In its updated forecast, the Finance Ministry announced that this year’s growth in GDP could reach 2.5 percent, up 1.4 percentage points from its forecast in February. The ministry justified its better prognosis by good economic growth recorded in the first quarter and also partly by a slightly improving external environment, the SITA newswire wrote.
But the ministry added that significantly more tax revenue cannot be expected from this higher growth estimate.
“The structure of economic growth will have little impact on tax revenue, because growth will continue to be primarily driven by foreign trade,” the ministry wrote, as quoted by SITA. “Labour market and household consumption should revive only gradually.”
For next year the ministry predicts slightly lower economic growth compared to its estimate in February, less by 0.1 percentage points to 2.6 percent. Its new prediction includes the effects of the consolidation package proposed by Prime Minister Robert Fico that is expected to bring the government’s deficit below the Maastricht criterion of 3 percent of GDP in 2013. In 2014, the Finance Ministry expects economic growth to increase to 3.9 percent and to slow to 3.7 percent in 2015.

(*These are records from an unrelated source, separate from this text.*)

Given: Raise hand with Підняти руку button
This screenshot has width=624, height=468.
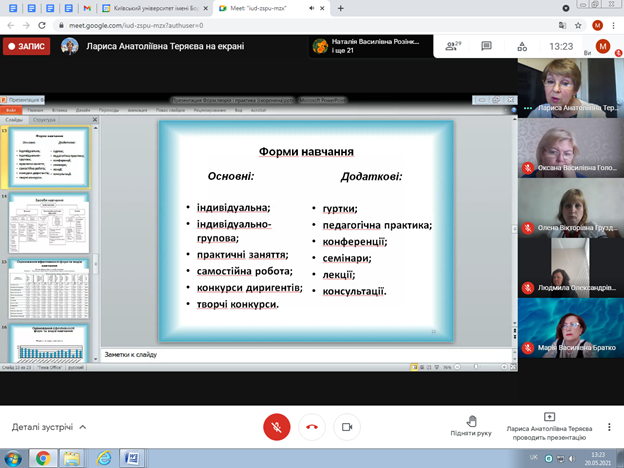Looking at the screenshot, I should coord(471,426).
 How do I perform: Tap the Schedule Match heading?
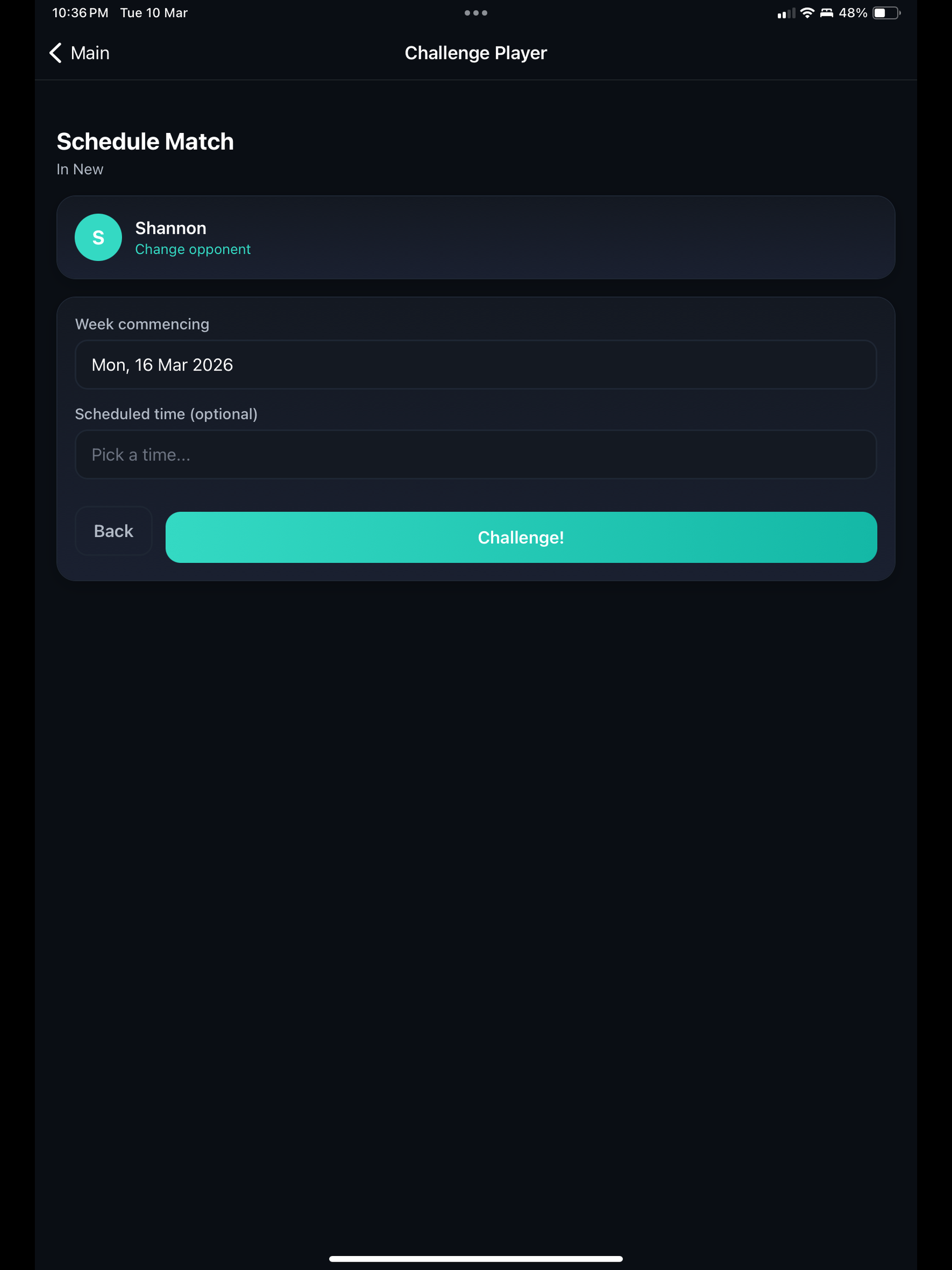(x=145, y=141)
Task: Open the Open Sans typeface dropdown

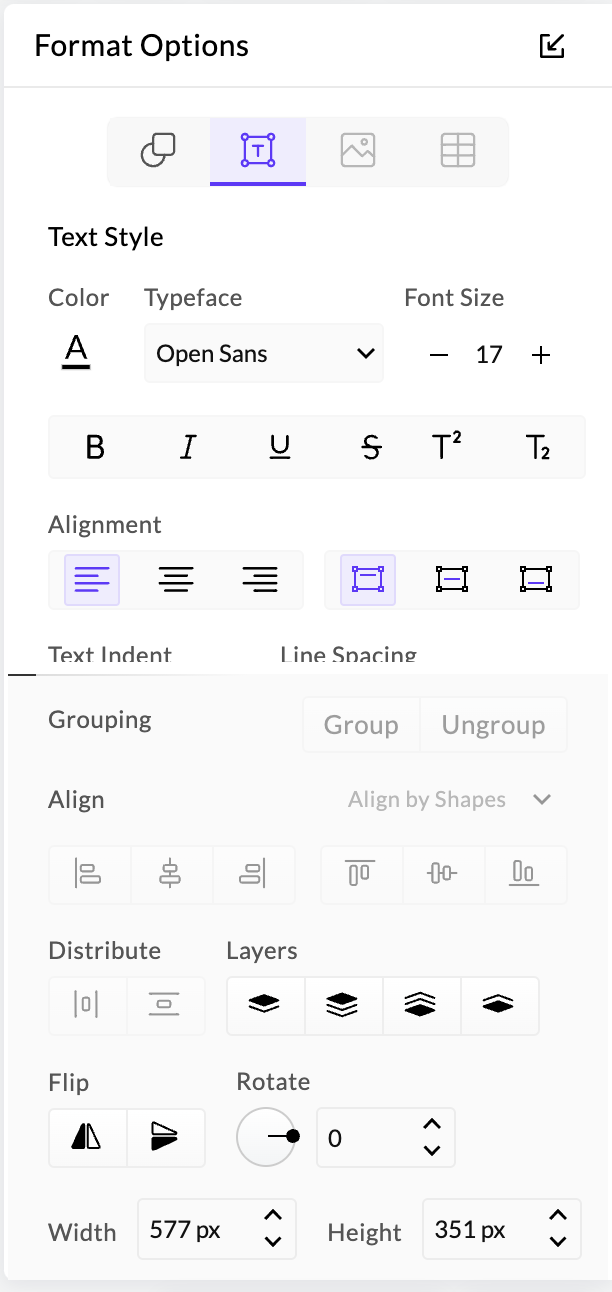Action: [264, 353]
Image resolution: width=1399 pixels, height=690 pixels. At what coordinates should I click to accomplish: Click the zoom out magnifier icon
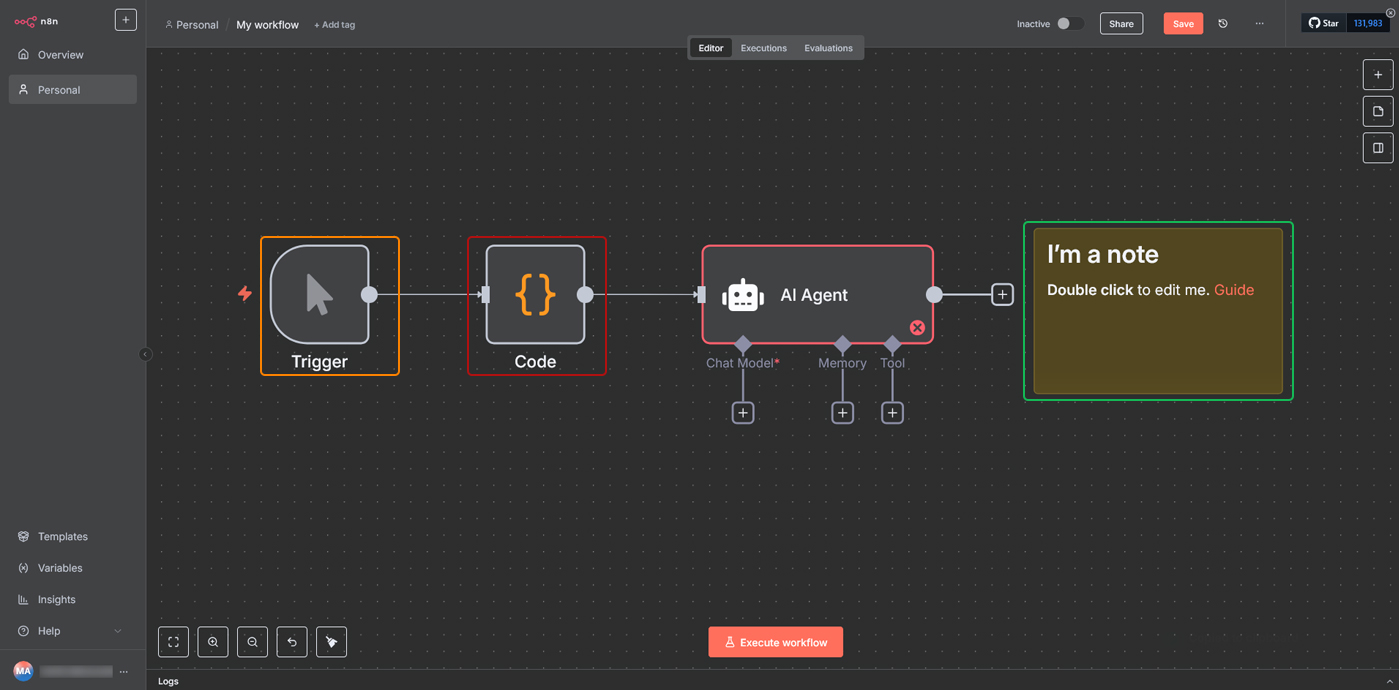tap(252, 642)
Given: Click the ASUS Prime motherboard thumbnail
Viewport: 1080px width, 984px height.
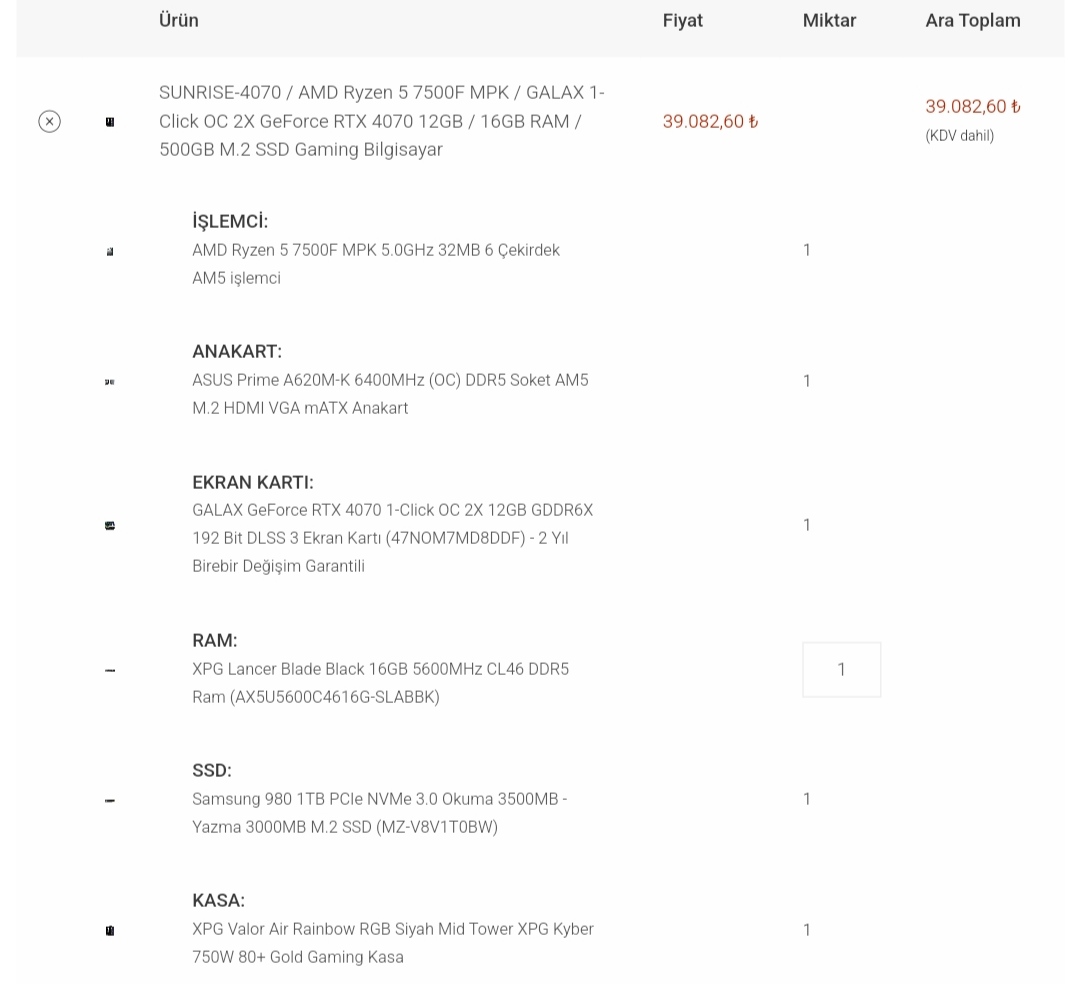Looking at the screenshot, I should (x=110, y=381).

The Finance Ministry also revised its forecasts for inflation this year according to its national methodology, up by 0.7 percentage point to 3.5 percent. Next year the ministry expects price growth of 2.5 percent and in 2014 of 2.1 percent. The ministry has raised its prediction for EU-harmonized inflation for this year by 0.9 percentage points to 3.7 percent and in the two following years the harmonized index is expected to increase at the same rate as under the national methodology.
Nominal average salaries this year should grow by 3.2 percent which means that real average salaries will decrease by 0.3 percent. Real average salaries should grow by 1.4 percent in 2013 and by 2.3 percent in 2014, SITA wrote.